Additional information concerning the layout and results from the field trials is reported in Grum et al. (1994), Heredia G. (1994) and Morera (1994).
The field trials conducted in Mexico, Tonga and Portugal have yielded quite different results (see Table 5). The tuber quality varies according to climatic conditions, i.e. faster growth and lower dry matter in warm climates and short growth seasons. The very high dry matter contents recorded in the trials in Portugal demonstrate the possibility of utilizing P. ahipa tubers in processed and non-food products (see Section 4.4) There are very few studies available on the quality aspects of forage hay of P. ahipa.
The recent field experiment conducted in Mexico by Castellanos et al. (1997) reports
the following yields and nitrogen contents of P. ahipa aboveground parts:
• accession number AC102: 1.7 t/ha dry matter with 55.1 kg N/ha in reproductively pruned plants, and 5.8 t/ha with 147.7 kg N/ha in unpruned plants
• accession number AC521: 1.8 t/ha dry matter with 62.8 kg N/ha in reproductively pruned plants, and 5.9 t/ha dry matter with 129.8 kg N/ha in unpruned plants.
These results demonstrate that the nitrogen concentration as a percentage in the aboveground parts increases as a result of reproductive pruning although forage yield decreases, i.e. from 3.24-3.49% in pruned plants to 2.20-2.54% in unpruned plants. Also, the total amount of nitrogen fixed (kg/ha, tuber + aboveground parts) did not differ significantly between the pruned and unpruned plants, in P. ahipa – 68.7-74.3 kg N/ha for pruned plants and 58.4-79.7 kg N/ha for unpruned plants (see also Section 4.1).
Table 5. Results from P.
ahipa field trials in Tonga, Mexico and Portugal †
13.4 Diseases and pests Although diseases and pests are listed below according to observations made in the three cultivated species, there is little doubt that the majority of both the diseases, regardless of the disease-inflicting organism, and the insect pests will in fact be common to all three species.
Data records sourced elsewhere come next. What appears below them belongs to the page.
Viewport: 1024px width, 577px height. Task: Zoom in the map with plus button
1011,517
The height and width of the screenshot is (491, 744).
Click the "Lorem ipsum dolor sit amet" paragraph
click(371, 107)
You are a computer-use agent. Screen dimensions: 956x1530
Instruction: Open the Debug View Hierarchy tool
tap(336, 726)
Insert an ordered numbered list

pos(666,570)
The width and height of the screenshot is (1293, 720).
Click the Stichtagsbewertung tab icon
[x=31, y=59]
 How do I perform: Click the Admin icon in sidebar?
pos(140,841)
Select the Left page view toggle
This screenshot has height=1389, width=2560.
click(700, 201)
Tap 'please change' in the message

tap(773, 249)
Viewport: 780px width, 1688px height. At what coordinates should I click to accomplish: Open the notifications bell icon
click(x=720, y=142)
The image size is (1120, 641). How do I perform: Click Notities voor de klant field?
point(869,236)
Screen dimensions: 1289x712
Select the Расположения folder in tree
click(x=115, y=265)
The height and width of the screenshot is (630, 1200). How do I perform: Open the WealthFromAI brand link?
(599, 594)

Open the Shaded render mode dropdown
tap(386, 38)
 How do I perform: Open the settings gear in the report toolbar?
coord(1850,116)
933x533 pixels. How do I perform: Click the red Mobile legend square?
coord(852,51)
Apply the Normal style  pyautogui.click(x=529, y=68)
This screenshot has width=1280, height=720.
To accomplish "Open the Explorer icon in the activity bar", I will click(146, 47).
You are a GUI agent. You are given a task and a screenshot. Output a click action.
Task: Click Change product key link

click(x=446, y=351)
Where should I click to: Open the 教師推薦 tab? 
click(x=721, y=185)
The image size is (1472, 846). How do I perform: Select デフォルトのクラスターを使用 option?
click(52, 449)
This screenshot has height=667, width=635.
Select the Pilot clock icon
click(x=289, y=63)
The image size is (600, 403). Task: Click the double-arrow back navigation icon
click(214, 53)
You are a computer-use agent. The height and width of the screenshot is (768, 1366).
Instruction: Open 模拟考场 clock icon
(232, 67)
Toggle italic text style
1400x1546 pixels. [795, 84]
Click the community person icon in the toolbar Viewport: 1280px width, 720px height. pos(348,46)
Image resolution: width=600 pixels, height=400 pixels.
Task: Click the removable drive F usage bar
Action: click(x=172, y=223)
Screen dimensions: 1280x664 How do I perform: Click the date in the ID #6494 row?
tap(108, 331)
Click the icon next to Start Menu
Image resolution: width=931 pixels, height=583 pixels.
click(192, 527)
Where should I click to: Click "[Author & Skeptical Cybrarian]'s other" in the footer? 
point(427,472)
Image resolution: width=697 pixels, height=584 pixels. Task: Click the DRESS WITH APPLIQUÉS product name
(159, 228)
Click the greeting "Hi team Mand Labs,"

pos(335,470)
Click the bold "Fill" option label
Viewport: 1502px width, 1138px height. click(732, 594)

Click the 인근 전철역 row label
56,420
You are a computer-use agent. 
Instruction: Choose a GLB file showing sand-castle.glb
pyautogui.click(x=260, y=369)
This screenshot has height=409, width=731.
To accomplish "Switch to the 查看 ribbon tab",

Thus the differences recorded are due to geographic, climatic, ecological, and edaphic conditions rather than specificity. This has been confirmed in field trials in Tonga, Costa Rica, Ecuador and Thailand when cultivating all five species in one location, e.g. Bean Common Mosaic Virus (BCMV) will infect all three cultivated species and will also – although with some delay due to the prominent hairiness of all vegetative parts which has some repelling effect on the aphid vectors – successfully infect the wild species P. panamensis. Only the other wild species P. ferrugineus appears to possess some resistance or tolerance to this virus.
When introduced to other areas for evaluation, most insect pests normally associated with the other species will attack P. ahipa. However, in Bolivia the local producers did not identify any leaf-damaging insect pests as being of importance when cultivating the crop (Ørting et al. 1996).